Decarboxylation of malic acid in modified wine
The wild-type strain and the recombinant L. plantarum strain were also applied for conducting MLF in modified wine. The wine used, a Grüner Veltliner from vintage 2010, was adjusted to pH 5.0 by deacidification (original total acid of 8 g/L and 3 g/L malic acid) with CaCO3. The deacidified wine had a final chemical analysis of 11.8 v/v alcohol, 24 mg/l free SO2, 76 mg/l total SO2, 0.2 g/l glucose, 0.4 g/l fructose and 2.3 g/l L-malic acid with a pH of 4.8. This wine was further manipulated by addition of L-malic acid and adjustment to pH 5.0 with 4.0 M KOH. To avoid possibilities of contamination the final wine was sterile filtered (0.22 μm filter membrane). Cells used for the experiment with modified wine, containing additionally Mn2+ and NAD+, were treated the same as described for the application in malolactic test solution.

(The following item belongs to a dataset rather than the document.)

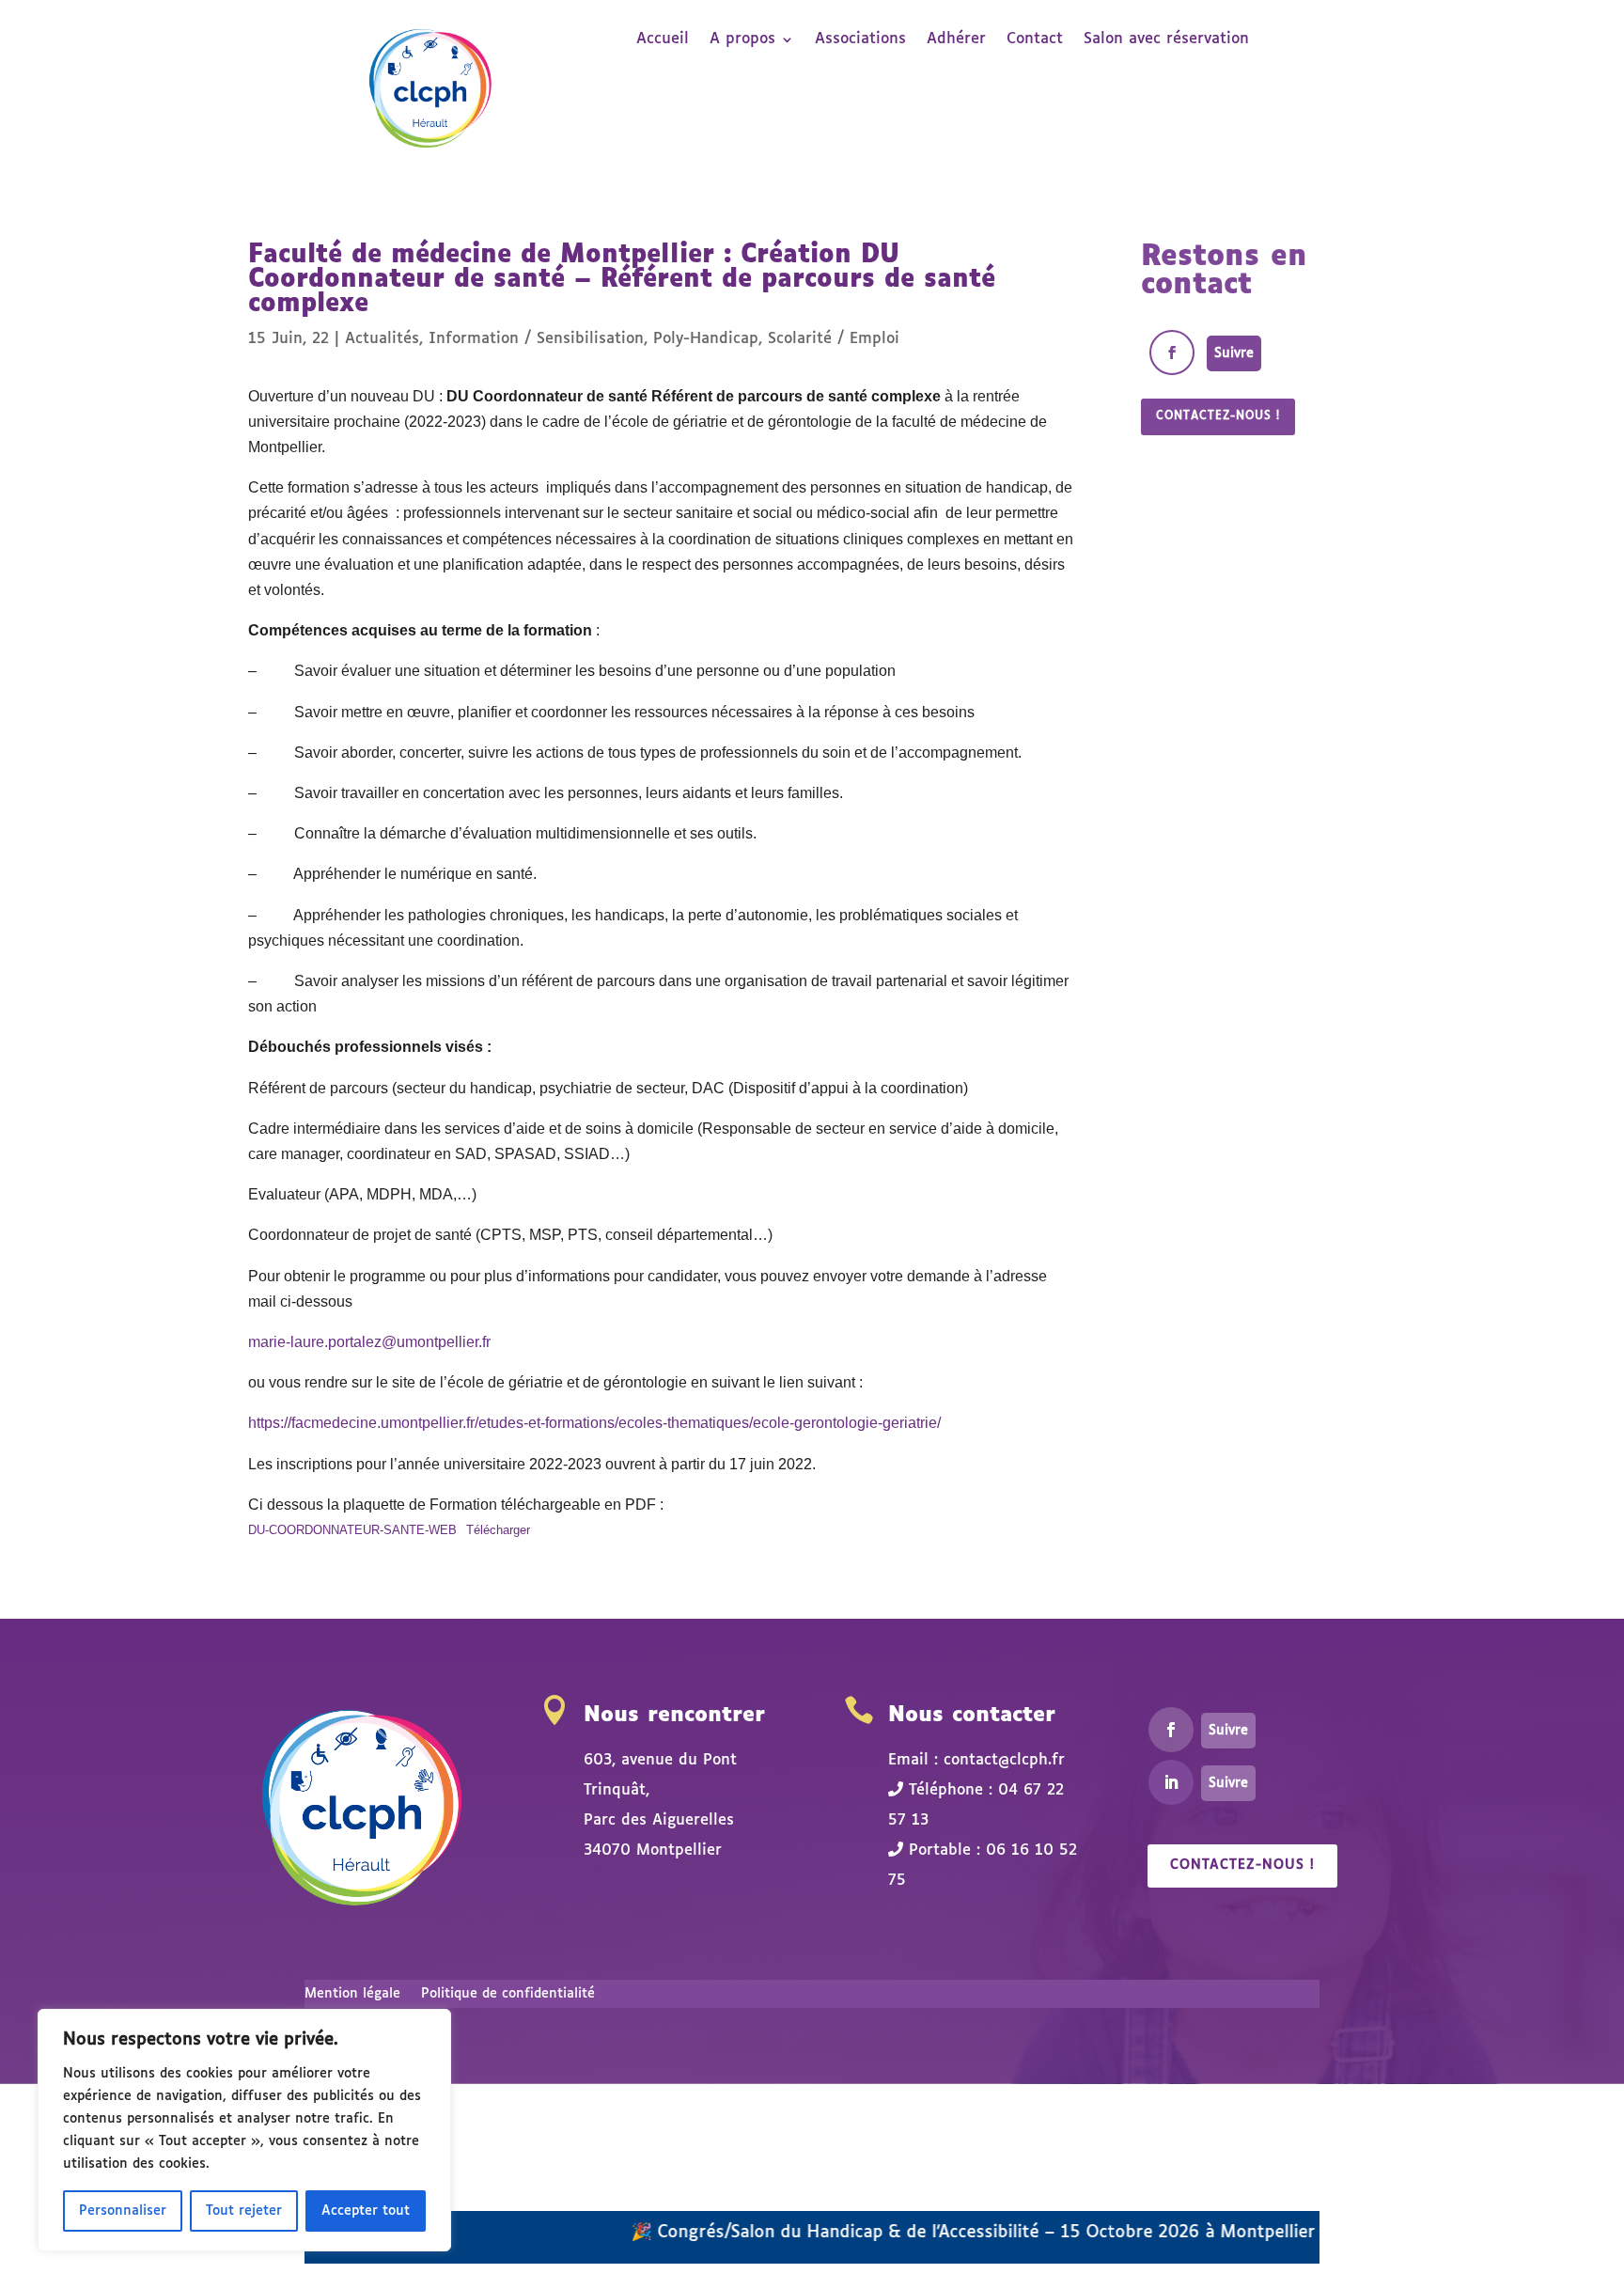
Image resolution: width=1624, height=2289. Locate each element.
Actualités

The behaviour of cells, which are being able to adapt to wine, were investigated. Both strains were pre-cultured as described above with the following modifications: the pre-cultures were grown in 100 ml MRS medium containing 5 g/l L-malic acid over night and were used to inoculate 100 ml MRS medium diluted with 25% modified wine (pH 5.7). After 12 h incubation 1 ml of these cultures, containing the cells that were pre-adapted to MRS medium with 25% modified wine, were inoculated to 100 ml medium containing 50% modified wine (pH 5.6) and inducted when the cell density reached ~0.2 (OD600). The cells were harvested after 12 h induction. Each experiment was performed in triplicate in 250 ml modified wine at 25°C. Samples were taken regularly and tested spectrophotometrically for cell density (OD600) and enzymatically for the content of L-malic acid as described above.